● **TO DO**
For the copy, please give all of the data again exactly and leave the pictures out.

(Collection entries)
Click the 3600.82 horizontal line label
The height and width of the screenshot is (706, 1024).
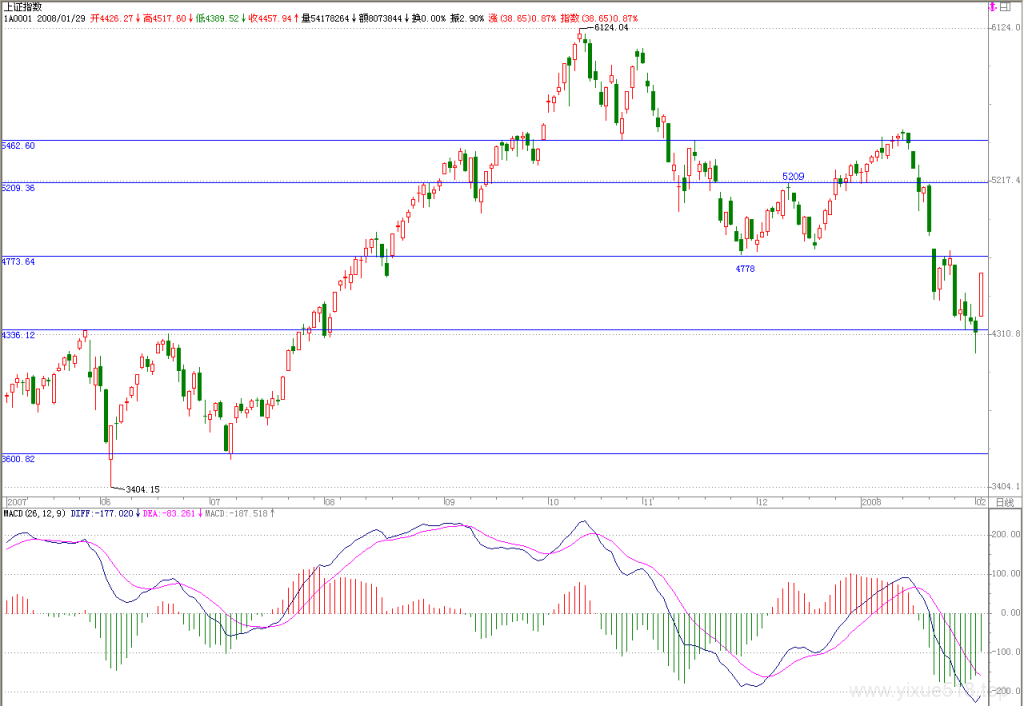click(x=18, y=458)
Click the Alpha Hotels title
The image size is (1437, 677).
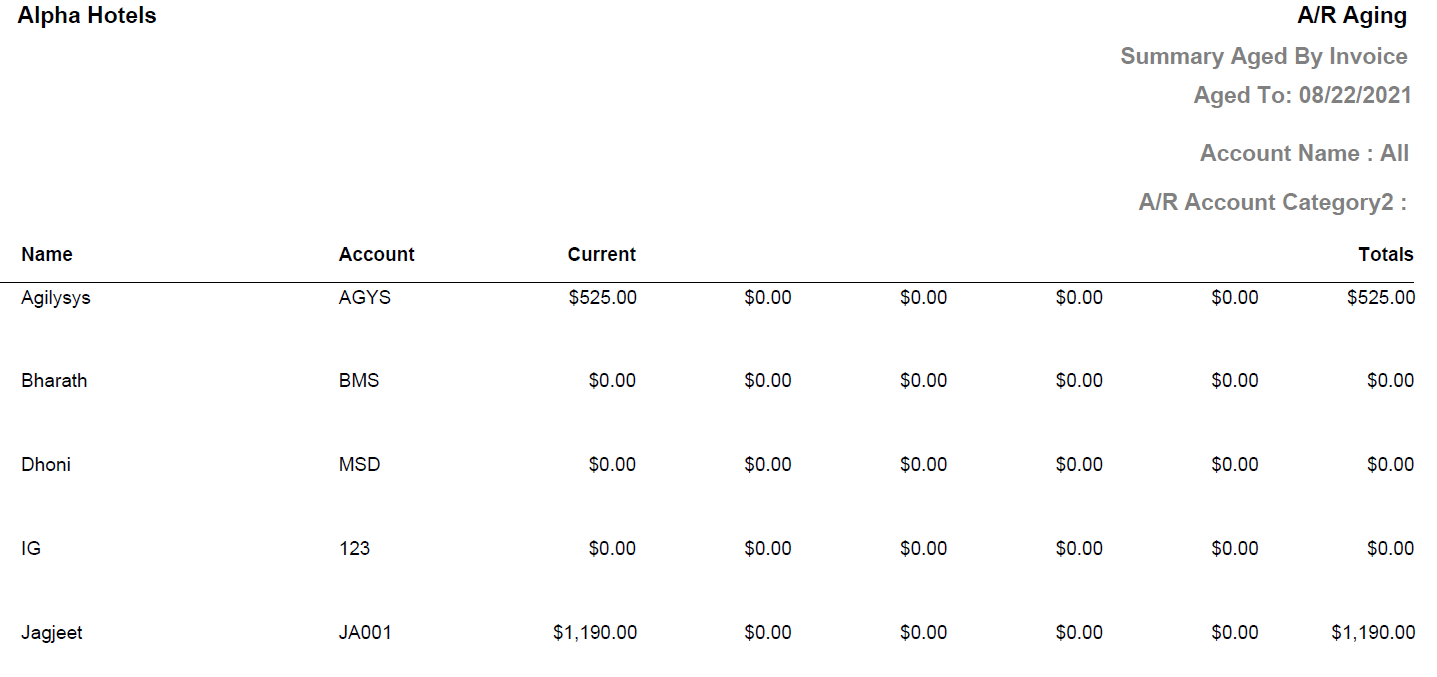click(87, 15)
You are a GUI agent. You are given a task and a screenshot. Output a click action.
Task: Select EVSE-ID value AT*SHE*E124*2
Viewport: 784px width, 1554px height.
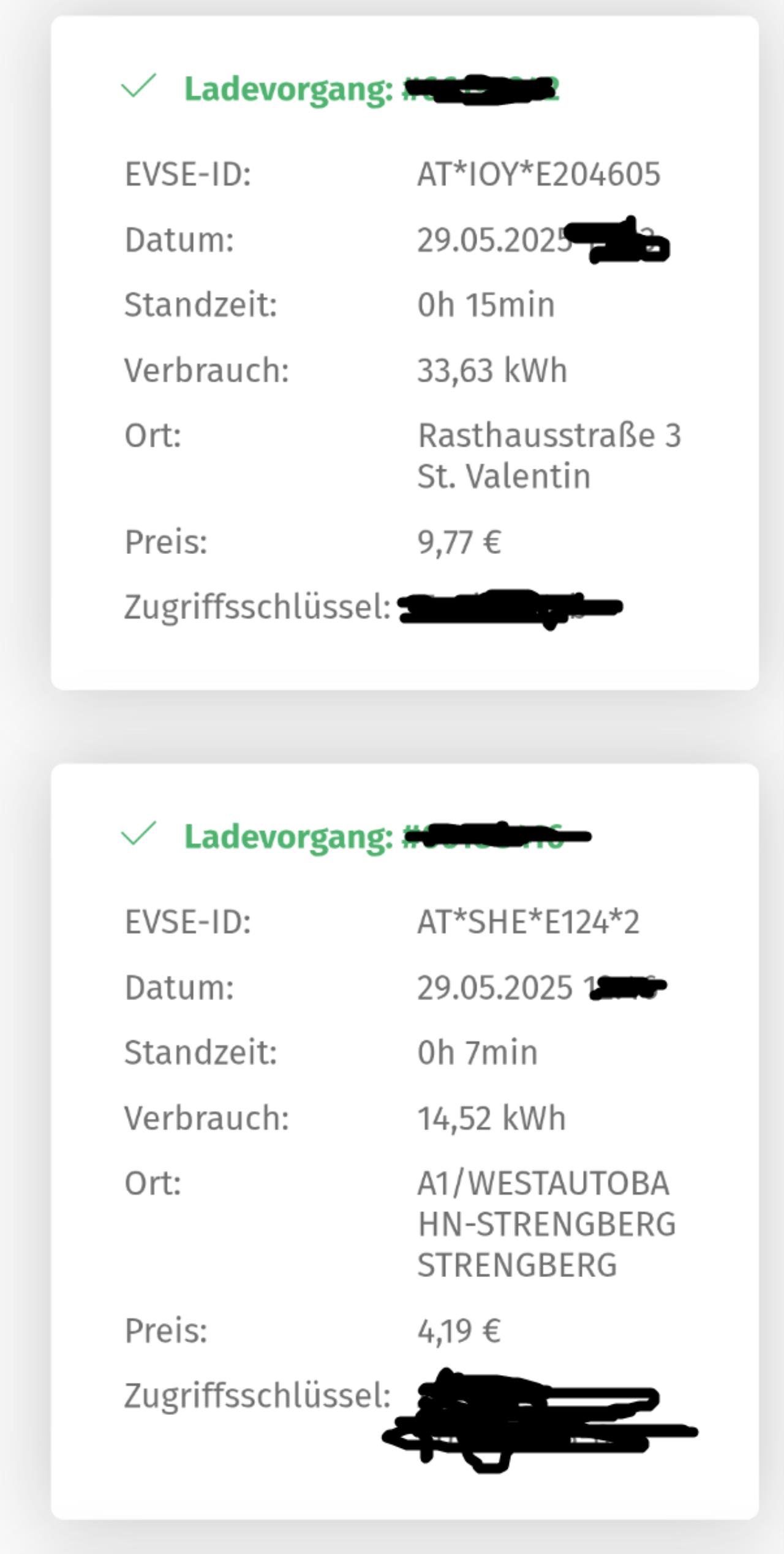pyautogui.click(x=528, y=922)
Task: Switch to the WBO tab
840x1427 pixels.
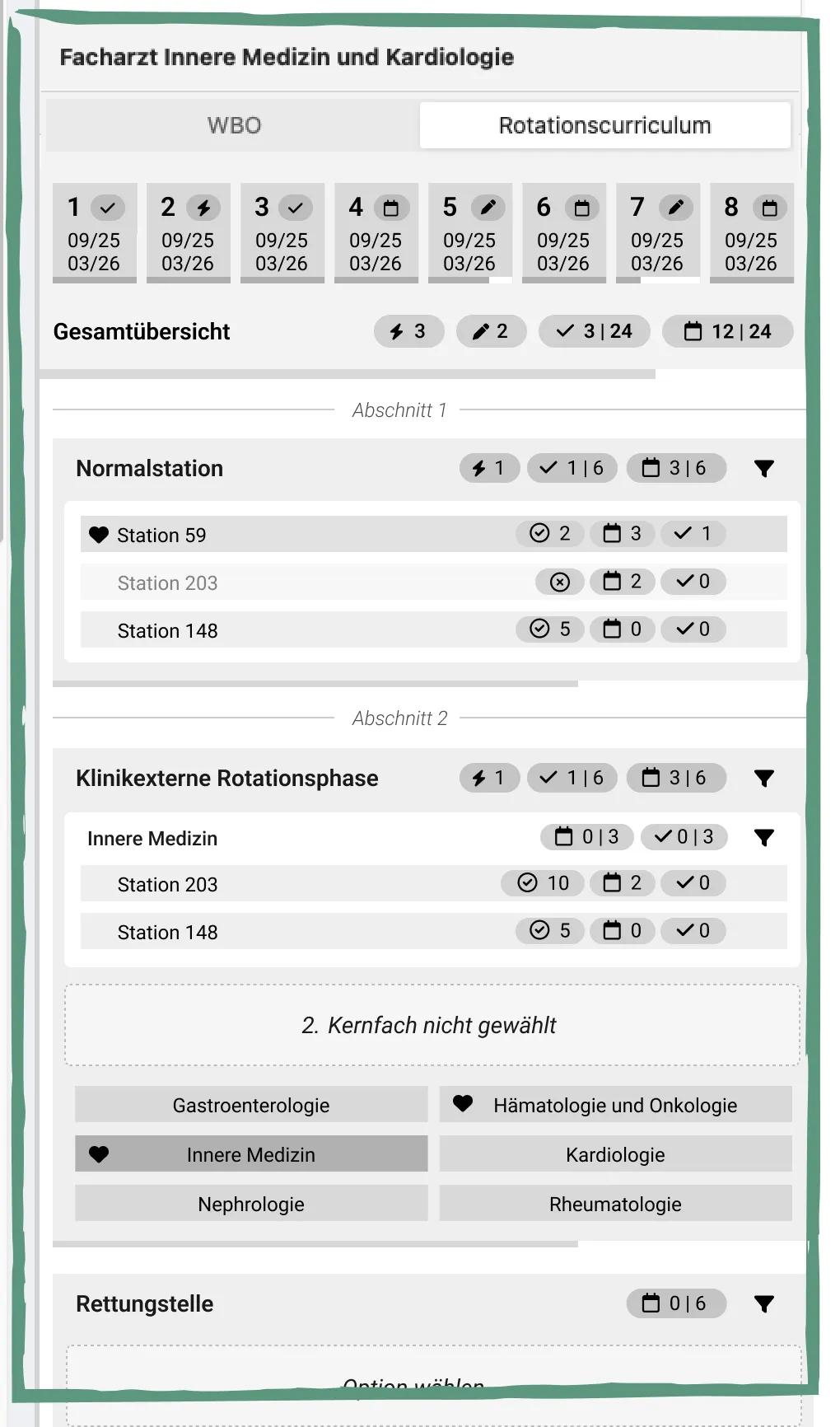Action: click(234, 125)
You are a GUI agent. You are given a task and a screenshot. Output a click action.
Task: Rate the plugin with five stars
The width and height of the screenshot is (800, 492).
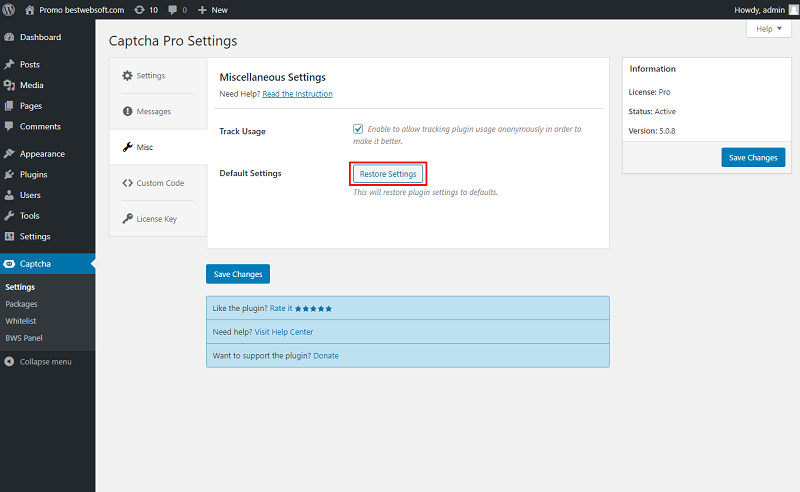313,309
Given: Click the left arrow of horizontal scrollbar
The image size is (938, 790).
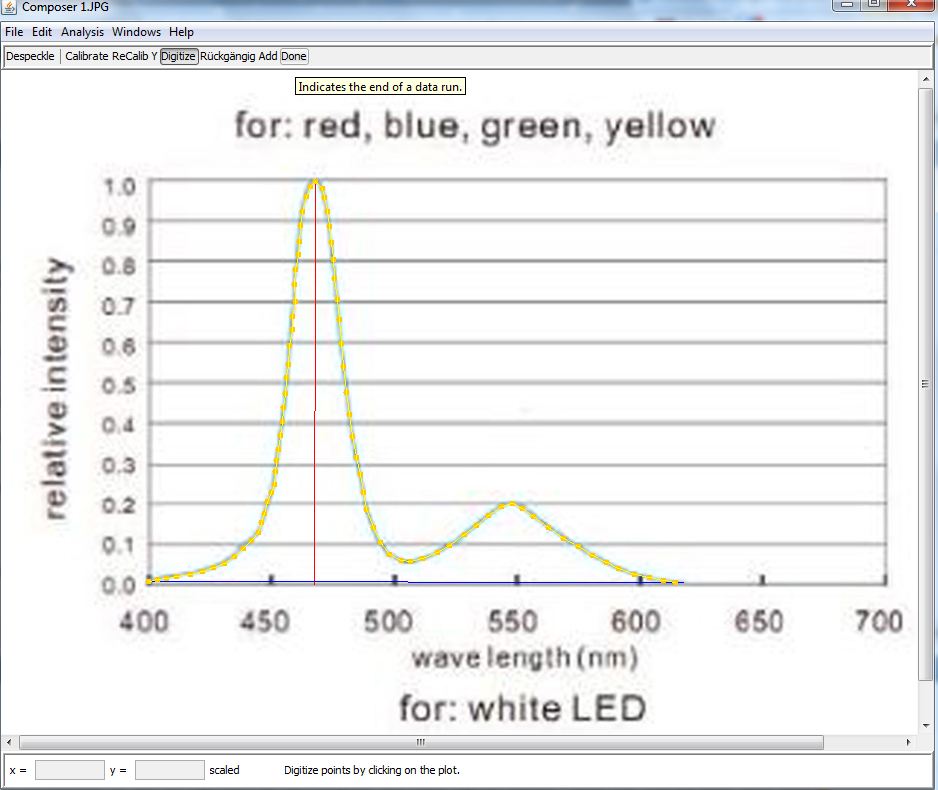Looking at the screenshot, I should click(x=10, y=743).
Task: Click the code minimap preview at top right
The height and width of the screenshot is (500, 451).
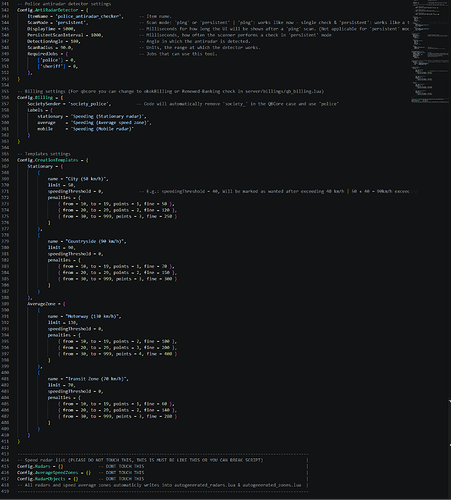Action: pyautogui.click(x=430, y=52)

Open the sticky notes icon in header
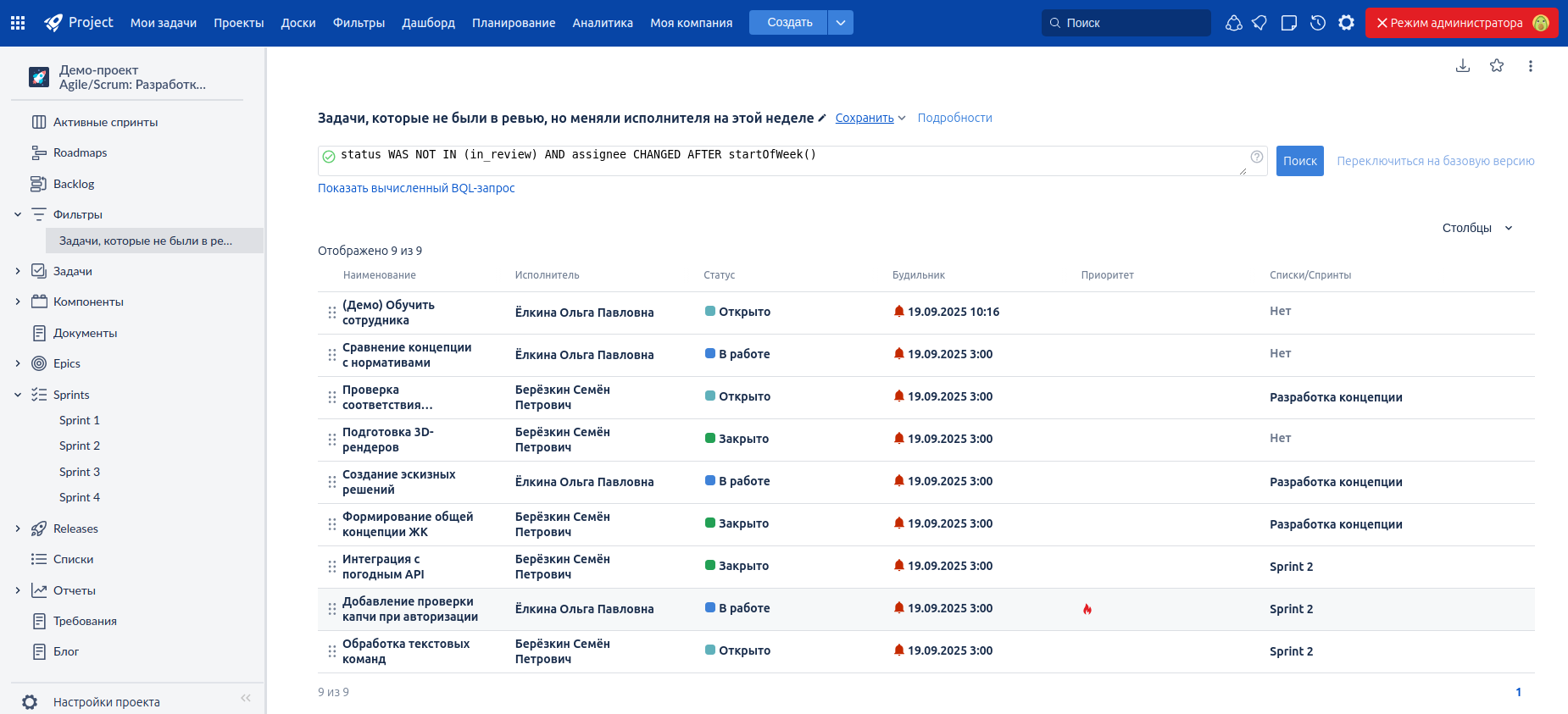(x=1289, y=23)
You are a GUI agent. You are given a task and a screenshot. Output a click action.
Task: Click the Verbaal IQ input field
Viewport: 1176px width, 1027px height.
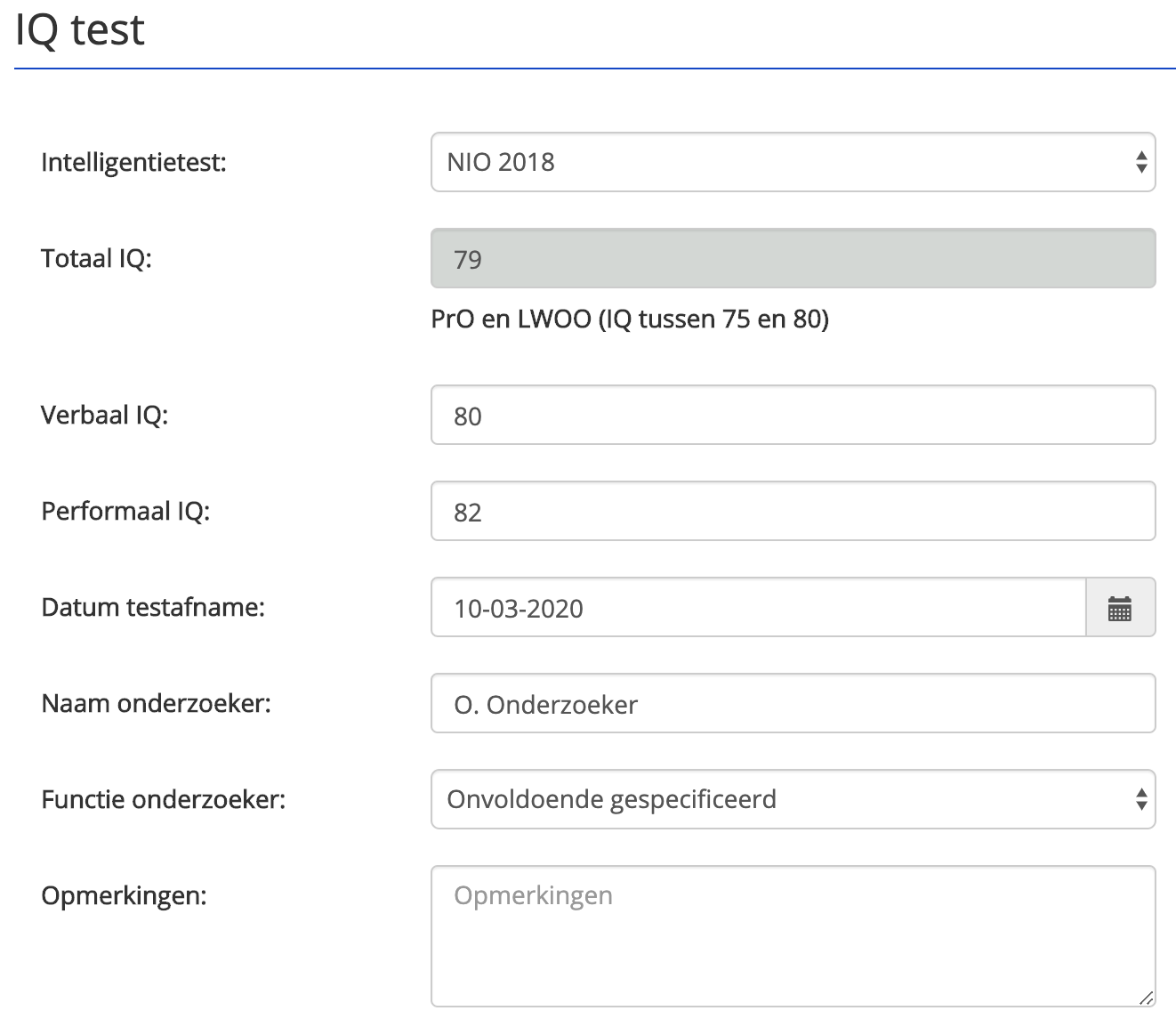[792, 416]
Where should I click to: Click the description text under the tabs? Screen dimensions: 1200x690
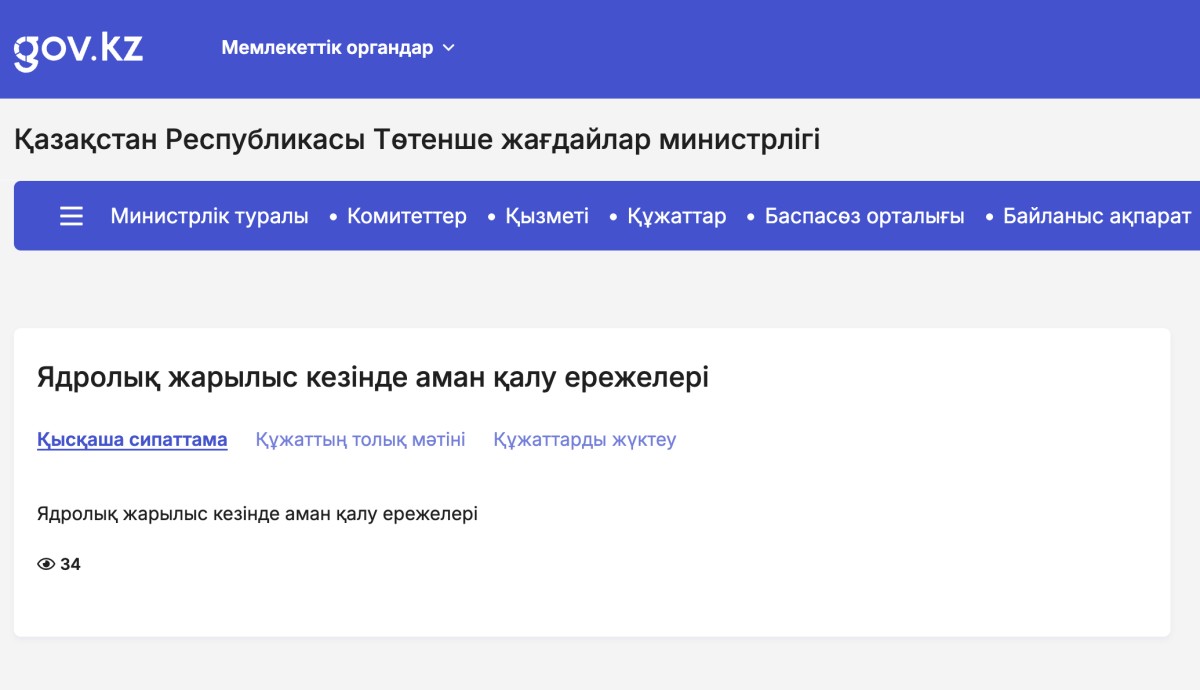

● **ANSWER SPACE**
Click the 3600.82 horizontal line label
The height and width of the screenshot is (706, 1024).
click(x=18, y=458)
Click the Alpha Hotels title
The image size is (1437, 677).
click(87, 15)
You are a GUI agent. You are given a task and a screenshot. Output a click action.
Task: Select EVSE-ID value AT*SHE*E124*2
Viewport: 784px width, 1554px height.
pyautogui.click(x=528, y=922)
Task: Switch to the WBO tab
840x1427 pixels.
Action: click(234, 125)
You are a GUI agent. You are given a task and a screenshot. Output a click action.
Task: Rate the plugin with five stars
The width and height of the screenshot is (800, 492).
313,309
Given: Click the left arrow of horizontal scrollbar
The image size is (938, 790).
Looking at the screenshot, I should click(x=10, y=743).
Task: Click the code minimap preview at top right
The height and width of the screenshot is (500, 451).
Action: pyautogui.click(x=430, y=52)

Open the sticky notes icon in header
(x=1289, y=23)
You are a GUI agent. You are given a task and a screenshot. Output a click action.
Task: Click the Verbaal IQ input field
Viewport: 1176px width, 1027px height.
[792, 416]
Where should I click to: Click the description text under the tabs? Screen dimensions: 1200x690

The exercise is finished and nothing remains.